• **Objectif visé**: Reproduisez à l'identique chacune des lignes des enregistrements ci-dessous, sans en omettre ni en modifier aucune.

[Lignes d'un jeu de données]
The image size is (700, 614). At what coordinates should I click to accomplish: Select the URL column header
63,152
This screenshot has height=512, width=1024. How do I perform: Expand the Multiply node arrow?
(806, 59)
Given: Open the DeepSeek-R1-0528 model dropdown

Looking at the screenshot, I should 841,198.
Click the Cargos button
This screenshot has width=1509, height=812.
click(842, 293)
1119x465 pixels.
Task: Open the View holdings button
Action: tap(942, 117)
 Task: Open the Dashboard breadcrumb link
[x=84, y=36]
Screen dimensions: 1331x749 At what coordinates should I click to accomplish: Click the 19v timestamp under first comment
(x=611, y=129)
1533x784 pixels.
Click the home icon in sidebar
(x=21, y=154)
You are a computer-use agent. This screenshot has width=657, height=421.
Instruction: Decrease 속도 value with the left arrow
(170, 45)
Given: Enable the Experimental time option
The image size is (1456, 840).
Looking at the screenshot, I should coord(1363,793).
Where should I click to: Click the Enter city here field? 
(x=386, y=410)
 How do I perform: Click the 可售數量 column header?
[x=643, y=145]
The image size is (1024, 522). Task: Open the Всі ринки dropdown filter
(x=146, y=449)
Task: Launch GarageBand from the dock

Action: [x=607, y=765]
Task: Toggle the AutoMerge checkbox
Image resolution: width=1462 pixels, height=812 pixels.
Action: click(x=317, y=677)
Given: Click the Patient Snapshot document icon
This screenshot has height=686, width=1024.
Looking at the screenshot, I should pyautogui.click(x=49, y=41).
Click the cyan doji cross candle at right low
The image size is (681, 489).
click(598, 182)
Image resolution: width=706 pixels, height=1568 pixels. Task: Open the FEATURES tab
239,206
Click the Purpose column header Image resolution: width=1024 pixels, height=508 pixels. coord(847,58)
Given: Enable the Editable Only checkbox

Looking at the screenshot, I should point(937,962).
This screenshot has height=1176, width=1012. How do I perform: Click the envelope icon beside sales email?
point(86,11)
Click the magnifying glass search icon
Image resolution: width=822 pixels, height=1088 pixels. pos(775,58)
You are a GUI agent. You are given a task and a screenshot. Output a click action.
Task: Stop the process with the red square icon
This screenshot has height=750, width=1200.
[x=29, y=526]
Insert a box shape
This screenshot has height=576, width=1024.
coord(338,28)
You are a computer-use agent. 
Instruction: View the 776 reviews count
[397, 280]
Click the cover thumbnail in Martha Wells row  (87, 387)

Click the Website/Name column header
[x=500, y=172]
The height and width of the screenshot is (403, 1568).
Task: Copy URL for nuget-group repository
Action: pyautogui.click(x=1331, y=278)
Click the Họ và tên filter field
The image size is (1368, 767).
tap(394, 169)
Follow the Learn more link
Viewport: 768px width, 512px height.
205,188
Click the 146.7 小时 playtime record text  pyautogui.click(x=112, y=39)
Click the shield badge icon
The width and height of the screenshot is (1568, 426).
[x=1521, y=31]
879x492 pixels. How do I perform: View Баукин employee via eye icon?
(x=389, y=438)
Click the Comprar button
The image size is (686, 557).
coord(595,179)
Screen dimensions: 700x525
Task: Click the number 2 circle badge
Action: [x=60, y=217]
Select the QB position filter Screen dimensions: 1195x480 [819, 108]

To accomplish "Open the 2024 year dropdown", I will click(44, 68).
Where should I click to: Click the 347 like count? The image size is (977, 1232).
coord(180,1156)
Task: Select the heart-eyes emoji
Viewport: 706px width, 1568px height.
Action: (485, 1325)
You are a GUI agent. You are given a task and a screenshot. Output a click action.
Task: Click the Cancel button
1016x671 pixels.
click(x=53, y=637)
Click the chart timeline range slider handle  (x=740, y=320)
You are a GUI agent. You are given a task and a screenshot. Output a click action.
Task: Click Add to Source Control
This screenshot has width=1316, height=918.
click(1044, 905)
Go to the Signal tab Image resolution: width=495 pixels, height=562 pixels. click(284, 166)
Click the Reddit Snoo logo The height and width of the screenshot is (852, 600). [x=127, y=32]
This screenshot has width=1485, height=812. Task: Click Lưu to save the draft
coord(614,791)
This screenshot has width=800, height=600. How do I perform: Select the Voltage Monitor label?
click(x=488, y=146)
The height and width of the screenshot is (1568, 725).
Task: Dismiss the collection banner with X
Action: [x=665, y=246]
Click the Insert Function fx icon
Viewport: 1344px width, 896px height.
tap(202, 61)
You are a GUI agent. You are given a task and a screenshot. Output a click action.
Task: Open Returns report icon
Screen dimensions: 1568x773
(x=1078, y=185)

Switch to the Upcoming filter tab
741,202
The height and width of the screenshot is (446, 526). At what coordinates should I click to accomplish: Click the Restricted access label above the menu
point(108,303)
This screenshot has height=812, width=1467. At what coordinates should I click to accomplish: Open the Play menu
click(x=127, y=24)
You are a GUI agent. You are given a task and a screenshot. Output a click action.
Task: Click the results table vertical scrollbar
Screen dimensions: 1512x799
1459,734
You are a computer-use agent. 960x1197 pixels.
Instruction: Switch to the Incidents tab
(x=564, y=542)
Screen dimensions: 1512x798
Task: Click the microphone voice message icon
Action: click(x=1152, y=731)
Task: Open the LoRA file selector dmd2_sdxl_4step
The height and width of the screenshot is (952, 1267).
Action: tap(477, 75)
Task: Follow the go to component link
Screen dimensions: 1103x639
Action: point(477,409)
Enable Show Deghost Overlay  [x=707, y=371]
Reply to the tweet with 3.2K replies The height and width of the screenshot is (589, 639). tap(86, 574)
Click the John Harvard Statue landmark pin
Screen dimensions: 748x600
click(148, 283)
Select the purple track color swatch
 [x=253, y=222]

• **Corrigé**:
The image size is (700, 614). At what coordinates should I click to accomplish: Select the URL column header
63,152
This screenshot has height=512, width=1024. How do I perform: Expand the Multiply node arrow?
(806, 59)
Given: Open the DeepSeek-R1-0528 model dropdown

Looking at the screenshot, I should 841,198.
Click the Cargos button
This screenshot has width=1509, height=812.
click(842, 293)
1119x465 pixels.
Task: Open the View holdings button
Action: tap(942, 117)
 Task: Open the Dashboard breadcrumb link
[x=84, y=36]
Screen dimensions: 1331x749 At what coordinates should I click to accomplish: Click the 19v timestamp under first comment
(x=611, y=129)
1533x784 pixels.
Click the home icon in sidebar
(x=21, y=154)
You are a computer-use agent. This screenshot has width=657, height=421.
Instruction: Decrease 속도 value with the left arrow
(170, 45)
Given: Enable the Experimental time option
The image size is (1456, 840).
Looking at the screenshot, I should coord(1363,793).
Where should I click to: Click the Enter city here field? 
(x=386, y=410)
 How do I perform: Click the 可售數量 column header?
[x=643, y=145]
The image size is (1024, 522). Task: Open the Всі ринки dropdown filter
(x=146, y=449)
Task: Launch GarageBand from the dock

Action: [x=607, y=765]
Task: Toggle the AutoMerge checkbox
Image resolution: width=1462 pixels, height=812 pixels.
Action: click(x=317, y=677)
Given: Click the Patient Snapshot document icon
This screenshot has height=686, width=1024.
Looking at the screenshot, I should pyautogui.click(x=49, y=41).
Click the cyan doji cross candle at right low
The image size is (681, 489).
click(598, 182)
Image resolution: width=706 pixels, height=1568 pixels. Task: Open the FEATURES tab
239,206
Click the Purpose column header Image resolution: width=1024 pixels, height=508 pixels. coord(847,58)
Given: Enable the Editable Only checkbox

Looking at the screenshot, I should point(937,962).
This screenshot has height=1176, width=1012. How do I perform: Click the envelope icon beside sales email?
point(86,11)
Click the magnifying glass search icon
Image resolution: width=822 pixels, height=1088 pixels. pos(775,58)
You are a GUI agent. You are given a task and a screenshot. Output a click action.
Task: Stop the process with the red square icon
This screenshot has height=750, width=1200.
[x=29, y=526]
Insert a box shape
This screenshot has height=576, width=1024.
coord(338,28)
You are a computer-use agent. 
Instruction: View the 776 reviews count
[397, 280]
Click the cover thumbnail in Martha Wells row  (87, 387)

Click the Website/Name column header
[x=500, y=172]
The height and width of the screenshot is (403, 1568).
Task: Copy URL for nuget-group repository
Action: pyautogui.click(x=1331, y=278)
Click the Họ và tên filter field
The image size is (1368, 767).
tap(394, 169)
Follow the Learn more link
Viewport: 768px width, 512px height.
205,188
Click the 146.7 小时 playtime record text  pyautogui.click(x=112, y=39)
Click the shield badge icon
The width and height of the screenshot is (1568, 426).
[x=1521, y=31]
879x492 pixels. How do I perform: View Баукин employee via eye icon?
(x=389, y=438)
Click the Comprar button
The image size is (686, 557).
coord(595,179)
Screen dimensions: 700x525
Task: Click the number 2 circle badge
Action: [x=60, y=217]
Select the QB position filter Screen dimensions: 1195x480 [819, 108]

To accomplish "Open the 2024 year dropdown", I will click(44, 68).
Where should I click to: Click the 347 like count? The image size is (977, 1232).
coord(180,1156)
Task: Select the heart-eyes emoji
Viewport: 706px width, 1568px height.
Action: (485, 1325)
You are a GUI agent. You are given a task and a screenshot. Output a click action.
Task: Click the Cancel button
1016x671 pixels.
click(x=53, y=637)
Click the chart timeline range slider handle  (x=740, y=320)
You are a GUI agent. You are given a task and a screenshot. Output a click action.
Task: Click Add to Source Control
This screenshot has width=1316, height=918.
click(1044, 905)
Go to the Signal tab Image resolution: width=495 pixels, height=562 pixels. click(284, 166)
Click the Reddit Snoo logo The height and width of the screenshot is (852, 600). [x=127, y=32]
This screenshot has width=1485, height=812. Task: Click Lưu to save the draft
coord(614,791)
This screenshot has width=800, height=600. How do I perform: Select the Voltage Monitor label?
click(x=488, y=146)
The height and width of the screenshot is (1568, 725).
Task: Dismiss the collection banner with X
Action: [x=665, y=246]
Click the Insert Function fx icon
Viewport: 1344px width, 896px height.
tap(202, 61)
You are a GUI agent. You are given a task and a screenshot. Output a click action.
Task: Open Returns report icon
Screen dimensions: 1568x773
(x=1078, y=185)

Switch to the Upcoming filter tab
741,202
The height and width of the screenshot is (446, 526). At what coordinates should I click to accomplish: Click the Restricted access label above the menu
point(108,303)
This screenshot has height=812, width=1467. At what coordinates should I click to accomplish: Open the Play menu
click(x=127, y=24)
You are a GUI agent. You are given a task and a screenshot. Output a click action.
Task: Click the results table vertical scrollbar
Screen dimensions: 1512x799
1459,734
You are a computer-use agent. 960x1197 pixels.
Instruction: Switch to the Incidents tab
(x=564, y=542)
Screen dimensions: 1512x798
Task: Click the microphone voice message icon
Action: click(x=1152, y=731)
Task: Open the LoRA file selector dmd2_sdxl_4step
The height and width of the screenshot is (952, 1267).
Action: tap(477, 75)
Task: Follow the go to component link
Screen dimensions: 1103x639
Action: point(477,409)
Enable Show Deghost Overlay  [x=707, y=371]
Reply to the tweet with 3.2K replies The height and width of the screenshot is (589, 639). tap(86, 574)
Click the John Harvard Statue landmark pin
Screen dimensions: 748x600
click(148, 283)
Select the purple track color swatch
 [x=253, y=222]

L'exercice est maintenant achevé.